Last month workers at Kellingley Colliery in North Yorkshire and Thoresby in Nottinghamshire agreed to back an 18-month closure plan, backed by £20m of government and private funding.
Today around 200 staff at the two collieries and UK Coal’s head office in Doncaster will receive letters telling them they are at risk of redundancy. But Chris Kitchen, general secretary of the National Union of Mineworkers (NUM), criticised the company, which has not yet formally signed the closure funding package.
He said: “This is not unexpected because UK Coal plan is to make everyone redundant over 18 months, but it is strange that they are continuing with a plan that has not been financed and could change at any minute. It seems a bit premature.”

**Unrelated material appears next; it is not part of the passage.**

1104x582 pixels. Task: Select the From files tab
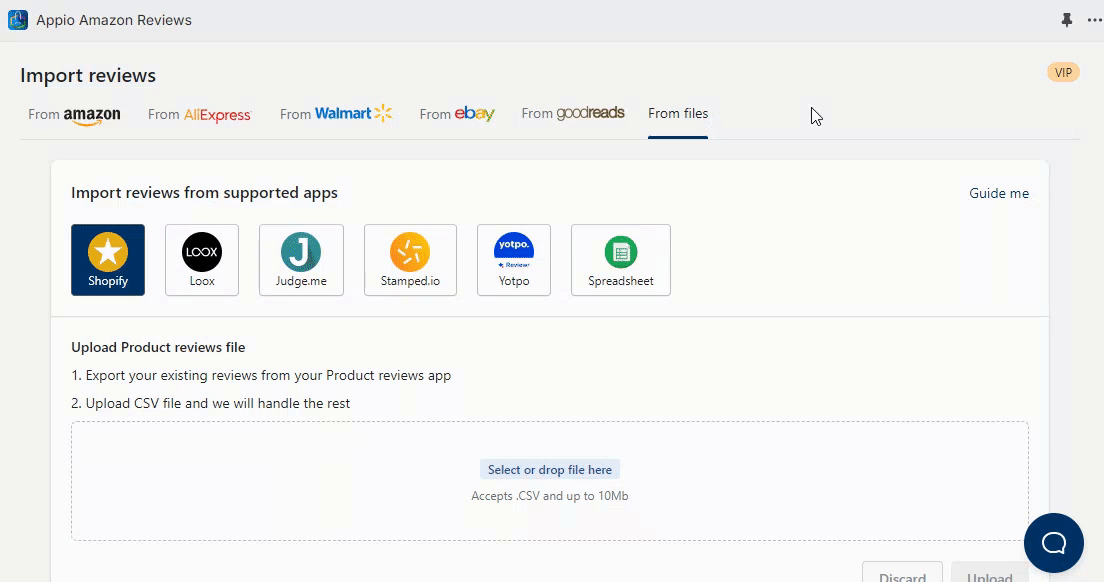point(678,114)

The union is supporting miners considering an employee buy-out at Kellingley and is also calling on the government to press for European funding to keep the mines open. It believes that Kellingley, which has been losing money over the last 12 months, can be profitable, and said last week it produced 48 tonnes of coal when just 38 tonnes were planned, an extra £1m in revenue.

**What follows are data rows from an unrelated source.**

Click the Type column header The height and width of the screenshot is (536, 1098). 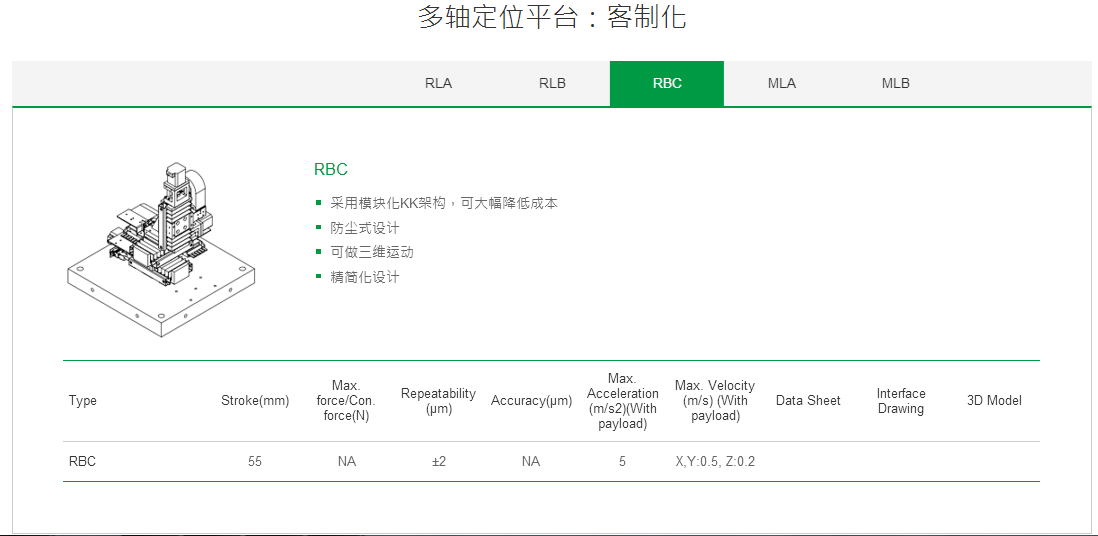pyautogui.click(x=83, y=401)
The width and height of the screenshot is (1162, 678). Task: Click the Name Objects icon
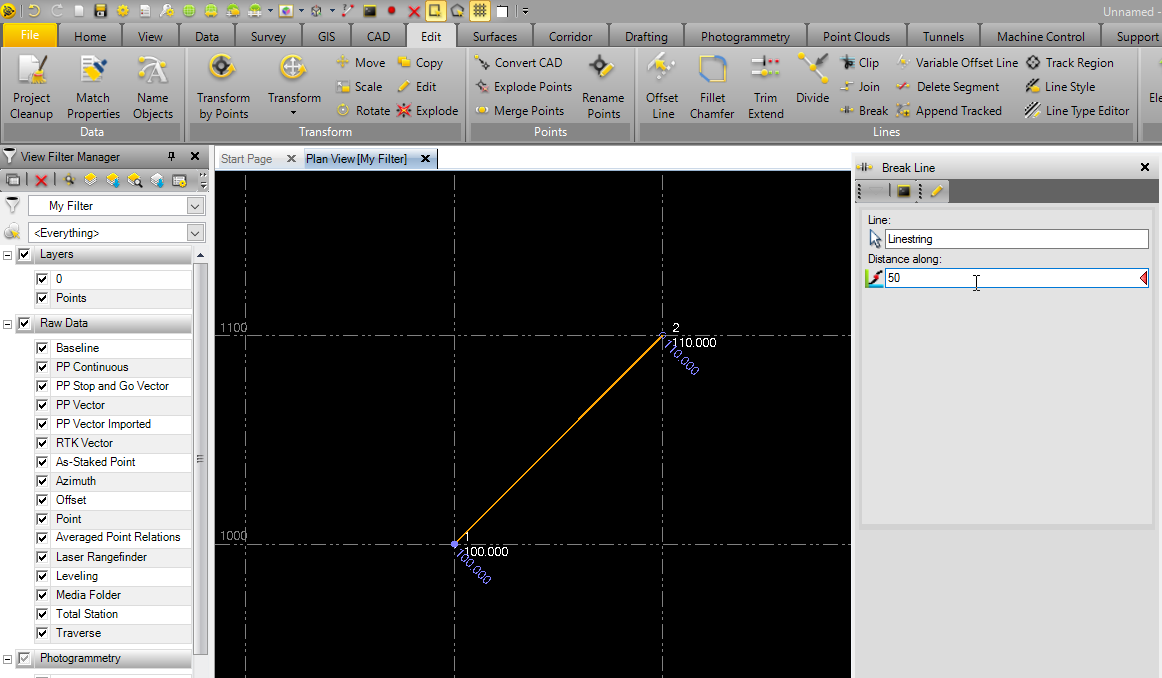(x=152, y=86)
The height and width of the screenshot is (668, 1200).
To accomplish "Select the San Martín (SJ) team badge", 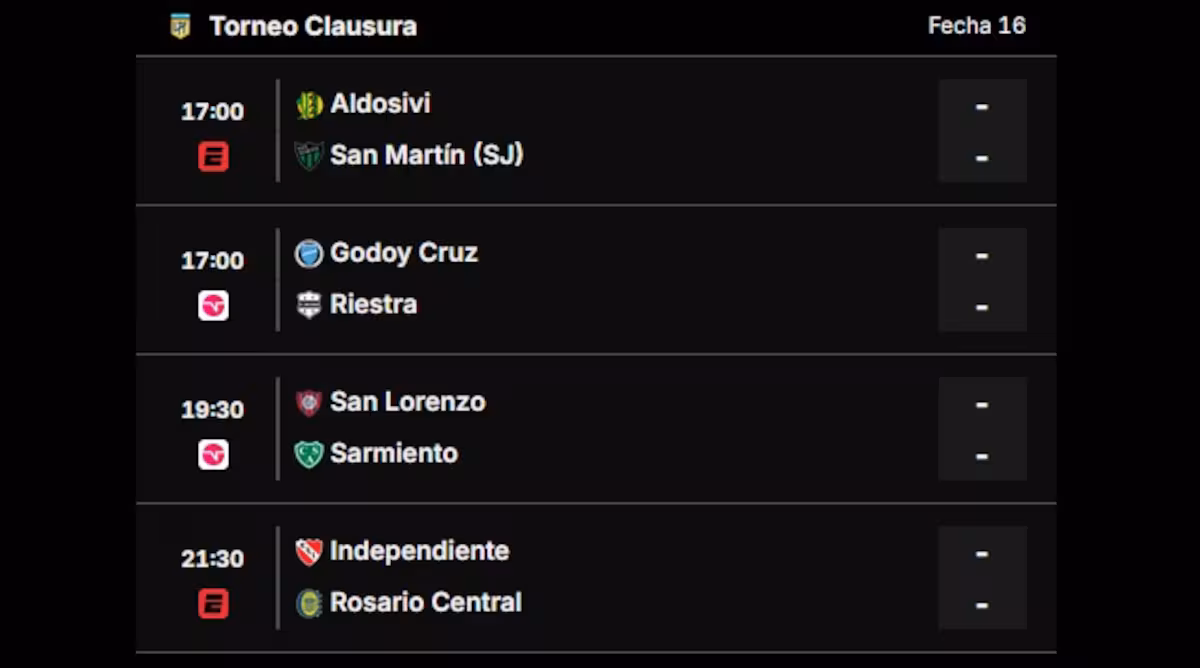I will point(307,155).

UK Coal confirmed ‘at risk’ letters had been sent to 14 staff at Kellingley, 36 at the head office and 182 at Thoresby, although the NUM believes more staff who had put forward for voluntary redundancy will also be contacted.
UK Coal spokesperson Andrew Mackintosh said it was aware of the buy out plan, but without the financing deal, of which redundancies are part of, the company would go into liquidation next week, and the buy out would not be an option.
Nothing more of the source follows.